A digital certificate is equivalent to an electronic ID card. It serves two purposes
- To establish the identity of the owner of the certificate
- To distribute the owner's public key
Certificates provide a way of authenticating users, referred to as authentication by trusted third parties. Instead of requiring each participant in an application to authenticate every user, third-party authentication relies on the use of certificates, electronic ID cards.
Certificates are issued by trusted parties, called certificate authorities (CA). These authorities can be commercial ventures or they can be local entities, depending on the requirements of your application. Regardless, the CA is trusted to adequately authenticate users before issuing certificates to them. Also, when a CA issues certificates, it digitally signs them. When a user presents a certificate, the recipient of the certificate validates it by using the digital signature.
If the digital signature validates the certificate, the certificate is known to be intact and authentic. Participants in an application need only to validate certificates; they do not need to authenticate users themselves. The fact that a user can present a valid certificate proves that the CA has authenticated the user. The descriptor trusted third-party indicates that the system relies on the trustworthiness of the CA.
What are digital certificates?
Digital certificates are primarily used to authenticate communication over the Internet. There are three categories of digital certificates. Web Server Certificates, Developer Certificates and Personal Certificates:
- Web Server Certificates: These are the electronic equivalent of a business license.

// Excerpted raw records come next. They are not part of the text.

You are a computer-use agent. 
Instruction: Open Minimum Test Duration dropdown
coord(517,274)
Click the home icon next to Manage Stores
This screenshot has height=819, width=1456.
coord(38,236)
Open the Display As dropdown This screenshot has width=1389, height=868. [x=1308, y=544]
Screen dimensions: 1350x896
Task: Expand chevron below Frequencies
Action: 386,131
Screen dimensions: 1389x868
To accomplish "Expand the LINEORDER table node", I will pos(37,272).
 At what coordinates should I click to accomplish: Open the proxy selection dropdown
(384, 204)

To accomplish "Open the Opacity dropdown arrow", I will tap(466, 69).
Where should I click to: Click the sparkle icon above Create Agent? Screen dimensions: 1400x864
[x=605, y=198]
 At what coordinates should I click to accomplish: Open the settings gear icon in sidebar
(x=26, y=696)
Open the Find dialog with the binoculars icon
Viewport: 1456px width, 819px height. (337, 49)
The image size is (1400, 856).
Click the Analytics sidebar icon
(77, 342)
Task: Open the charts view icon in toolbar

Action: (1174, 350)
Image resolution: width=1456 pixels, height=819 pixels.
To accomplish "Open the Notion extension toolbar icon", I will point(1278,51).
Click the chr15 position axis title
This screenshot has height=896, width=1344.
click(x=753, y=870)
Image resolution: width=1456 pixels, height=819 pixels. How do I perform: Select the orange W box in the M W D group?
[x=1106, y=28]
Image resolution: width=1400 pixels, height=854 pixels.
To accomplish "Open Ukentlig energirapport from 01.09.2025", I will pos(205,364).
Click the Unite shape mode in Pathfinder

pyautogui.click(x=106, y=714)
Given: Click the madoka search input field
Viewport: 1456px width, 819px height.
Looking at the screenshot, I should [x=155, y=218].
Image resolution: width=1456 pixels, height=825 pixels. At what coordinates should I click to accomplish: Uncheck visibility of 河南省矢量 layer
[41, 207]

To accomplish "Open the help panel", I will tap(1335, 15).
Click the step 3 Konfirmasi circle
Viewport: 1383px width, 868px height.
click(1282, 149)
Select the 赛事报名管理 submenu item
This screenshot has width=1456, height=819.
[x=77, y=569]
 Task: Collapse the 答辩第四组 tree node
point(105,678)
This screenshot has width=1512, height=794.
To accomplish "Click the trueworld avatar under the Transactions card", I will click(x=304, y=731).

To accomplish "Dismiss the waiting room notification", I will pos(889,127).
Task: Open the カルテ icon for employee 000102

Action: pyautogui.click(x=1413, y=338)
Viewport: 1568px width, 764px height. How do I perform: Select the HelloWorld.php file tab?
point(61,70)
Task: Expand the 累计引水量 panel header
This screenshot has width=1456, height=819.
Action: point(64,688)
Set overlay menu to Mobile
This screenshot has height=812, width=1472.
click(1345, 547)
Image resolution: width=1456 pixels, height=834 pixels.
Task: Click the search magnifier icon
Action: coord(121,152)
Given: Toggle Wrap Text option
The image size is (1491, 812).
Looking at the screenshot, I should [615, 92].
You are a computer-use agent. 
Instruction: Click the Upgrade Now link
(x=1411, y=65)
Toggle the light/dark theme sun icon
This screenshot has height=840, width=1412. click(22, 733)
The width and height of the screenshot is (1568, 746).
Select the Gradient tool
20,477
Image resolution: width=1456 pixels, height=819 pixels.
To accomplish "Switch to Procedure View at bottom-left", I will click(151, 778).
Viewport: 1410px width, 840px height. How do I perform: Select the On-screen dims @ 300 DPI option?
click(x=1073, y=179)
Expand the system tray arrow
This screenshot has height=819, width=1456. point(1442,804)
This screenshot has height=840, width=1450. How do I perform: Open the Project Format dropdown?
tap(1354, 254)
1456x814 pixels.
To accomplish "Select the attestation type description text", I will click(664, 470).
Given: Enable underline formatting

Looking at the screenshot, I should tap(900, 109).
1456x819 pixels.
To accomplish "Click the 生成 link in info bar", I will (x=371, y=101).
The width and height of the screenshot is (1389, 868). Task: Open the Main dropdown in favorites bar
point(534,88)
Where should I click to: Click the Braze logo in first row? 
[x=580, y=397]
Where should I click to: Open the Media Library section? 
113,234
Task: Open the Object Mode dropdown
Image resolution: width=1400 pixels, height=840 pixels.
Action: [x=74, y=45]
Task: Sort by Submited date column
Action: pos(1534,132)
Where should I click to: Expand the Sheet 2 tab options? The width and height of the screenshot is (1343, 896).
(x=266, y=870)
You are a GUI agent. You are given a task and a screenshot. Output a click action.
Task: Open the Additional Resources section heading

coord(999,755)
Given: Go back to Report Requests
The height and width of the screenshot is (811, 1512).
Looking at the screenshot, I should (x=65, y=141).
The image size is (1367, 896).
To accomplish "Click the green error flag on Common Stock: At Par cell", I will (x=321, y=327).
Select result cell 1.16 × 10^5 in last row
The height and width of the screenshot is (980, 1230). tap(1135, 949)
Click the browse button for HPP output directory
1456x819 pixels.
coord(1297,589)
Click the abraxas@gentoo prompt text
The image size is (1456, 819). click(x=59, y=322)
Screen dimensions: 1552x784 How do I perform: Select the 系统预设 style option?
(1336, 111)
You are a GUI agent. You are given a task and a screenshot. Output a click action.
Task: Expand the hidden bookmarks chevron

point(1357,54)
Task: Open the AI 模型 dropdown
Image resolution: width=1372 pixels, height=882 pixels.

It assures potential customers that the site they are visiting is a legitimate business.
- Developer Certificates: These certificates enable developers to sign software and macros and deliver them safely to customers over the Internet. The customer can be confident that the software or macros are legitimate.
- Personal Certificates: These certificates secures e-mail conversations and access to corporate web servers.
For simplicity purposes, this paper will focus primarily on Personal Digital Certificates, which are used primarily to authenticate e-mail communication. Personal certificates are like a driver’s license or a passport. They are both provided to you by a trusted source. When you show this as proof of identity to someone else, it gives them confidence they are dealing with the real you. For a company, certificates are similar to a business license in that they validate a business is legitimate.
If Sue sees a signed icon in an e-mail message she receives from Joe, she can be assured that the e-mail is actually from Joe. Personal digital certificates provide assurance that the person or entity sending the e-mail is who they say they are. Digital certificates allow one to have confidence that the person or company with whom they are communicating is indeed who they claim to be.
When used in combination with encryption (this ability comes with the certificate), certificates provide additional assurance that only the intended party can access the data and that the data will not be compromised en route. Digital certificates allow applications like e-mail, online trading, and credit card purchasing to be conducted in a secure environment.
The most secure use of authentication involves enclosing one or more certificates with every signed message. The receiver of the message verifies the certificate using the certifying authority's public key and, now confident of the public key of the sender, verifies the message's signature. There may be two or more certificates enclosed with the message, forming a hierarchical certificate chain, wherein one certificate testifies to the authenticity of the previous certificate.
At the end of a certificate hierarchy is a top-level certifying authority, which is trusted without a certificate from any other certifying authority. The public key of the top-level certifying authority must be independently known, for example, by being widely published.